Banda Aceh – Masa depan karir politik Wali Kota Banda Aceh, Illiza Saaduddin Djamal, kini menjadi perbincangan di kalangan masyarakat Aceh khususnya warga Kota Banda Aceh.
Ada isu liar yang berhembus bahwa Illiza akan meninggalkan Partai Persatuan Pembangunan (PPP) yang telah membesarkan namanya dan merapat ke Partai Demokrot. Digosipkan, mantan Anggota DPR RI Dari PPP ini tengah mengincar posisi Ketua DPD Partai Demokrat Aceh.
Untuk diketahui, Ketua DPD Partai Demokrat Aceh saat ini dijabat oleh Rian Firmansyah atau yang akrab disapa Rian Syaf. Orang kepercayaan Riefky Harsya ini ditunjuk sebagai Plt Ketua Demokrat Aceh seusai pengunduran Muslim yang telah diangkat sebagai Komisaris Independen salah satu perusahaan BUMN.
Muslim sendiri adalah Ketua DPD Demokrat Aceh periode 2021-2026. Artinya, sesuai jadwal, Demokrat Aceh akan melakukan Musyawarah Daerah (Musda) pemilihan ketua baru pada tahun 2026 ini.
Nah, disini lah muncul gosip bahwa Illiza Saaduddin Djamal akan meninggalkan PPP yang sedang terpuruk dan berlabuh ke Partai Demokrat untuk mengincar kursi Ketua DPD Demokrat Aceh.
Gosip ini berembus setelah Illiza bertemu dengan Ketua Umum DPP Partai Demokrat, Agus Harimurti Yudhoyono (AHY) serta elite petinggi Demokrat asal Aceh Teuku Riefky Harsya yang saat ini dipercayakan menjabat Menteri Ekonomi Kreatif (Ekraf).
Pun Illiza berambisi merebut Ketua DPD Demokrat Aceh dengan membangun hubungan akrab dengan elite DPP di Jakarta, langkah ini tentu tidak akan mudah karena Demokrat Aceh punya nama-nama besar yang telah mengakar dari akar rumput.
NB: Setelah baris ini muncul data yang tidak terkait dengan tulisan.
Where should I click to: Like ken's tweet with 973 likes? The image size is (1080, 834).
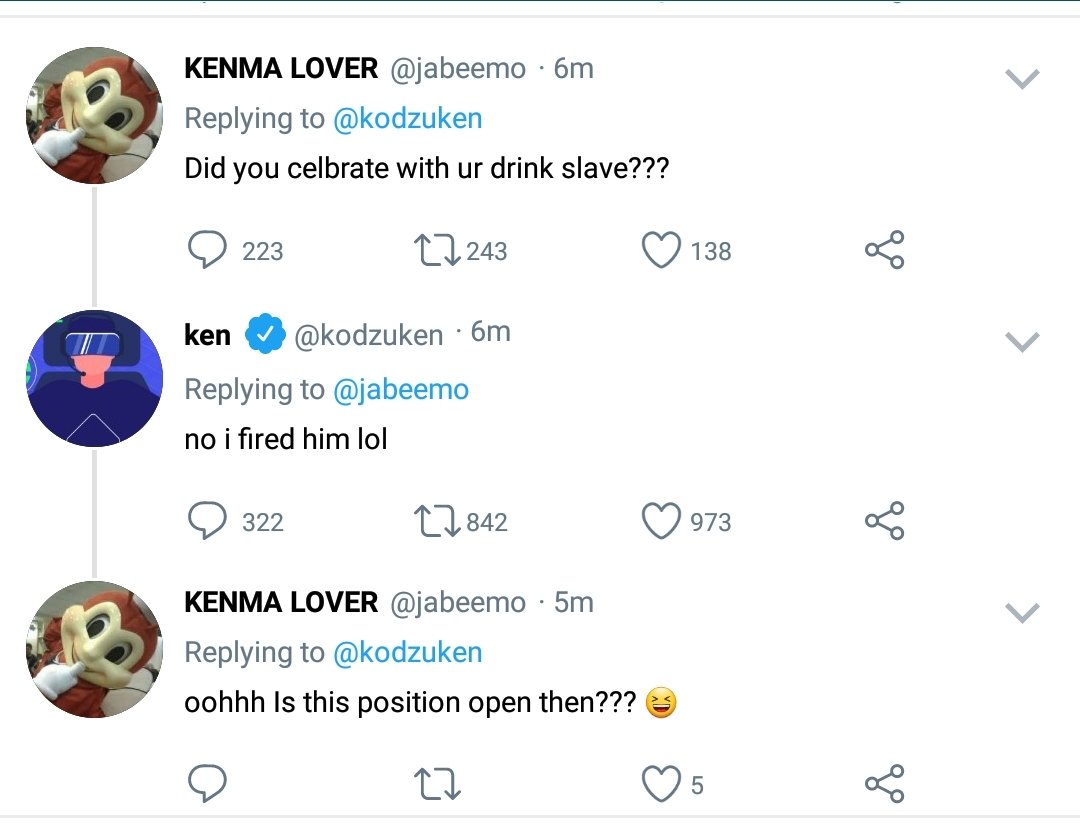(661, 520)
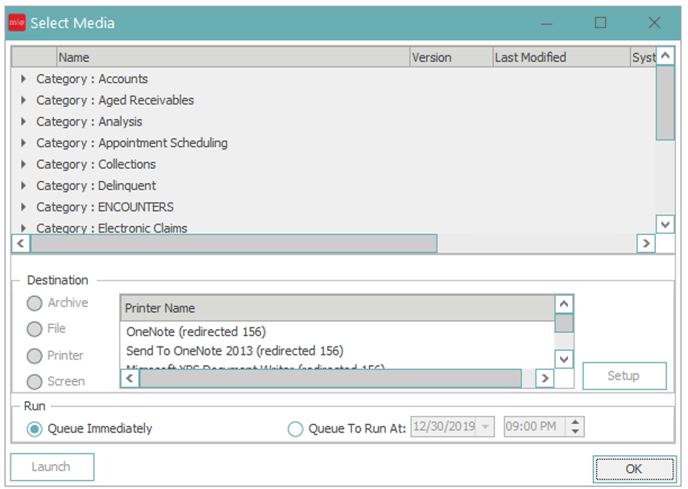Select the Archive destination radio button
The width and height of the screenshot is (688, 489).
(x=35, y=303)
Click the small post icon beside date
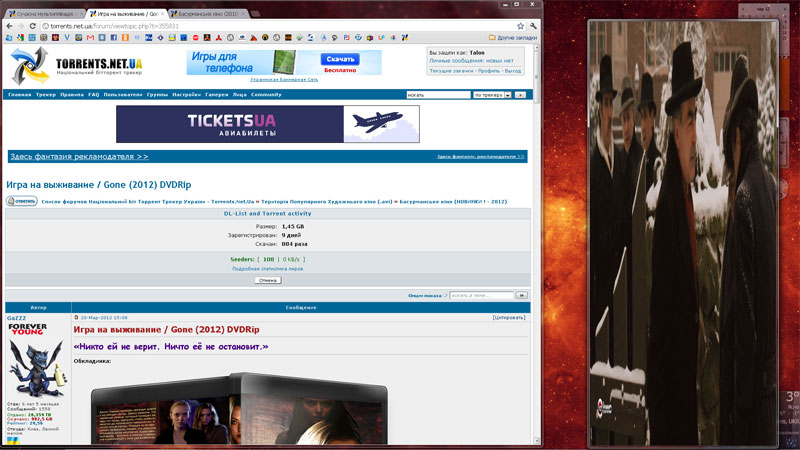 pos(77,317)
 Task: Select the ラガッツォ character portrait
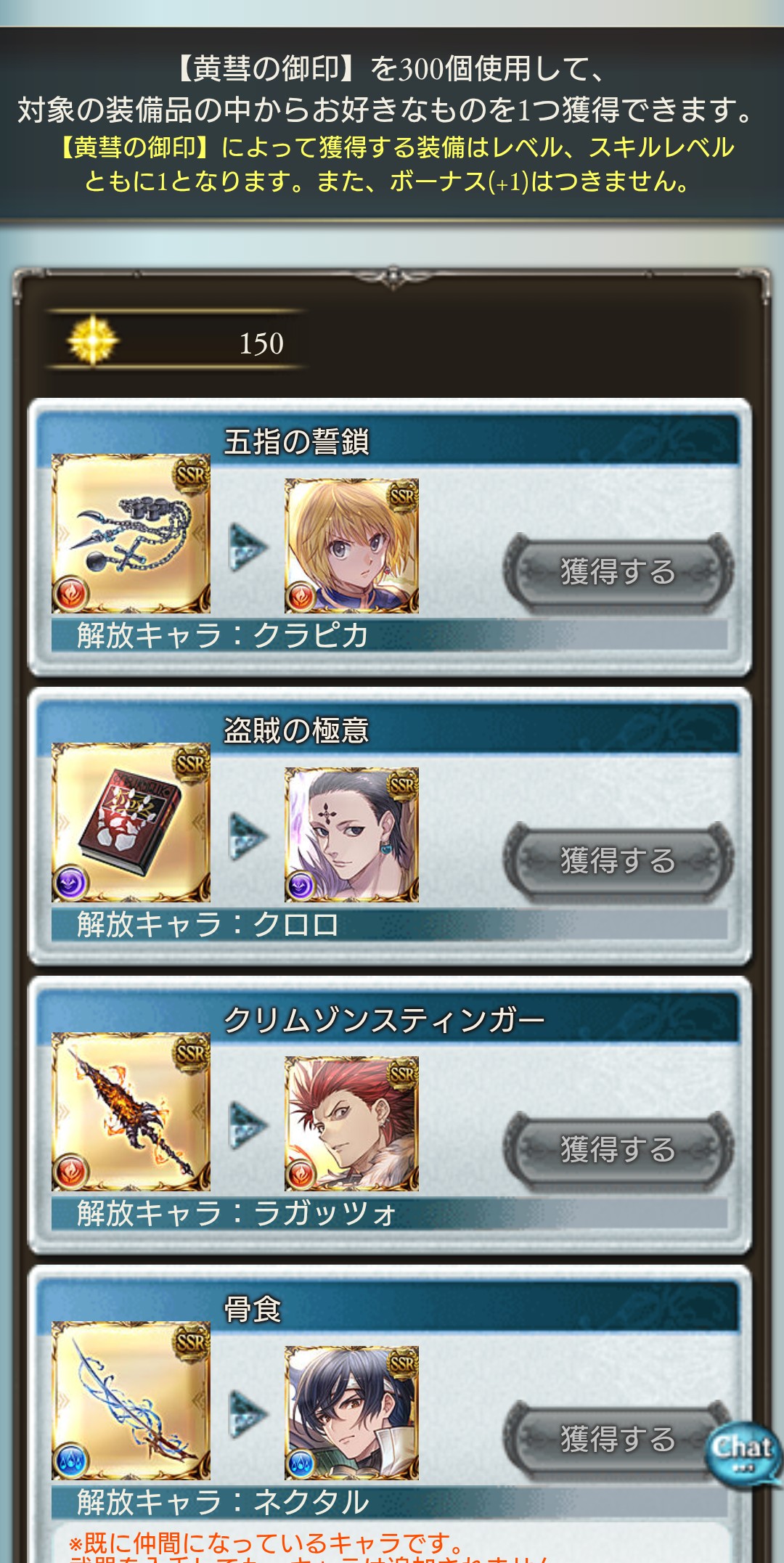click(351, 1124)
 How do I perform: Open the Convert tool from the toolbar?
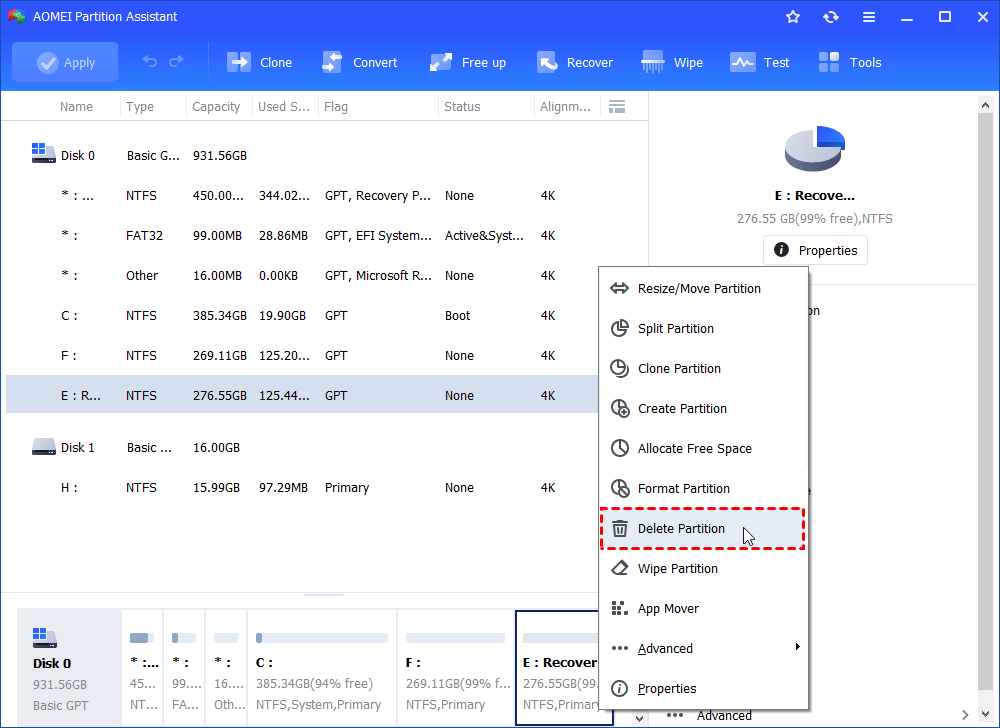(x=360, y=61)

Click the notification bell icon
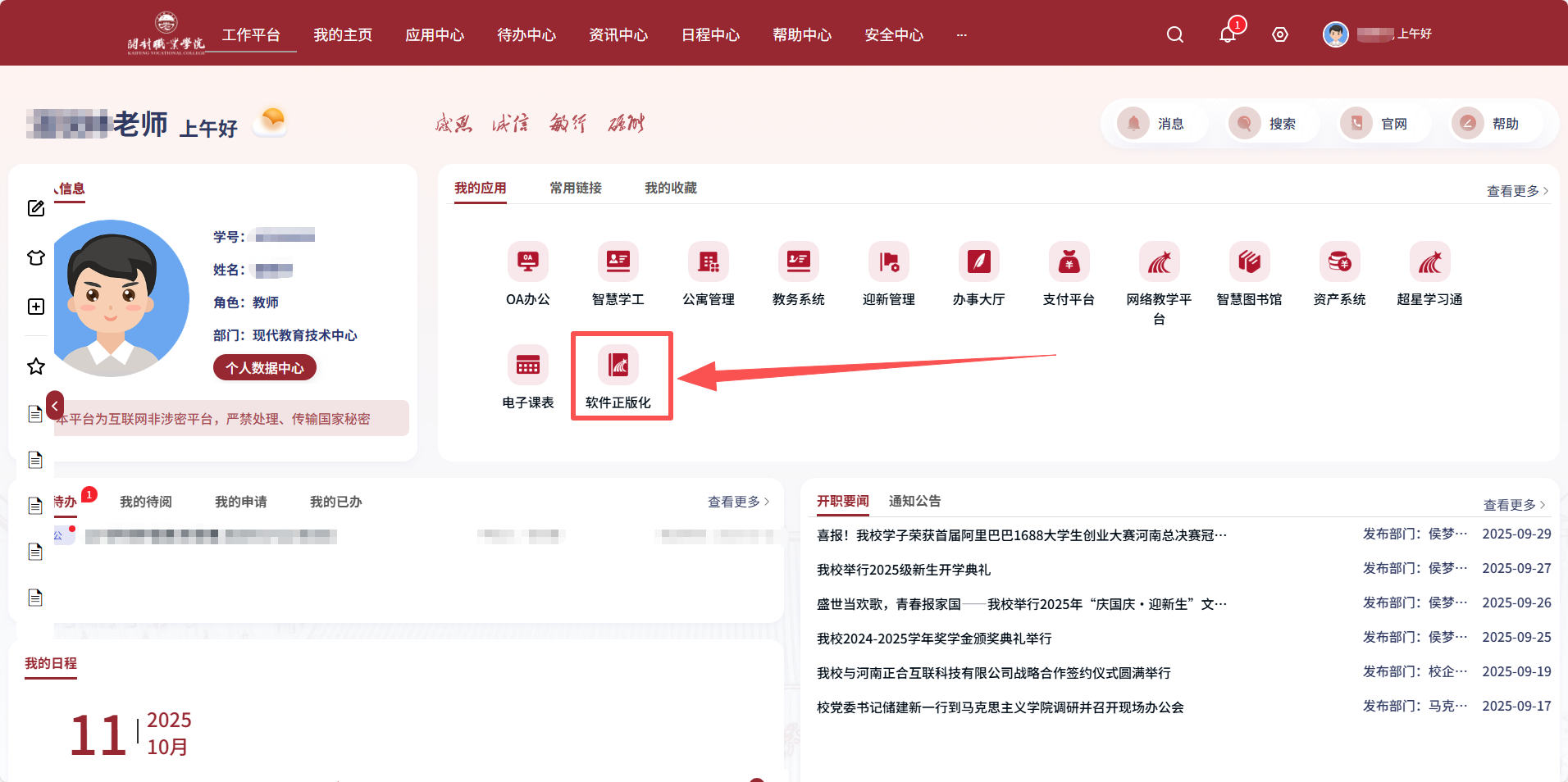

Sebut saja mantan Gubernur Aceh Nova Iriansyah, Anggota DPR RI HT Ibrahim, dan Bendahara DPD Demokrat Aceh Nurdiansyah Alasta. Ketiga nama ini merupakan sosok-sosok yang paling hangat diperbincangkan di internal Demokrat Aceh sebagai calon kuat untuk merebut kursi ketua periode berikutnya.
Sementara Rian Syaf yang sejak ditunjuk sebagai Plt telah melakukan rapat konsolidasi dengan jajaran pengurus Demokrat Aceh kemungkinan besar tidak akan mau turun kelas untuk maju sebagai ketua dpd, mengingat posisi strategis yang diembannya saat ini di Jakarta (DPP Demokrat dan Kementerian Ekraf).
Respon Illiza
Illiza Sa’aduddin Djamal telah merespon perihal isu yang menyebut dirinya akan meninggalkan Partai Persatuan Pembangunan (PPP) dan merapat ke Demokrat.
Illiza menegaskan bahwa saat ini ia fokus untuk menyelesaikan tugasnya sebagai Wali Kota Banda Aceh serta menyelesaikan berbagai masalah yang ada di Kota Banda Aceh dan Aceh secara keseluruhan.
“Saat ini, saya lebih fokus untuk bekerja dan mengabdi sebagai Wali Kota Banda Aceh. Masih banyak PR yang harus kita selesaikan di sini dan juga di Aceh secara keseluruhan,” ujar Illiza pada Selasa (3/2/2025) dikutip dari Masakini.co.
Mantan Anggota DPR RI tersebut menekankan bahwa soal urusan partai ada mekanismenya dan harus mengikuti waktunya. Illiza mengatakan bahwa keputusan mengenai masa depan karir politiknya akan mengikuti aturan yang ada di partai, tanpa terburu-buru.
“Urusan partai ada waktunya. Semua ada mekanismenya. Jangan tergesa-gesa, kita lihat ke depan bagaimana takdir Allah, karena itu yang terbaik,” kata Illiza.
Selain itu, Illiza menjelaskan bahwa berinteraksi dengan tokoh politik lain atau melakukan silaturahmi adalah hal yang wajar dalam dunia politik. Menurutnya, pertemuan tersebut bertujuan untuk mendengarkan masukan dan ide yang dapat memperbaiki kinerja pemerintahan.
“Silaturahmi dan bertemu dengan tokoh-tokoh politik itu biasa. Kita meminta banyak masukan agar pemerintahan bisa lebih baik ke depan,” pungkas Illiza.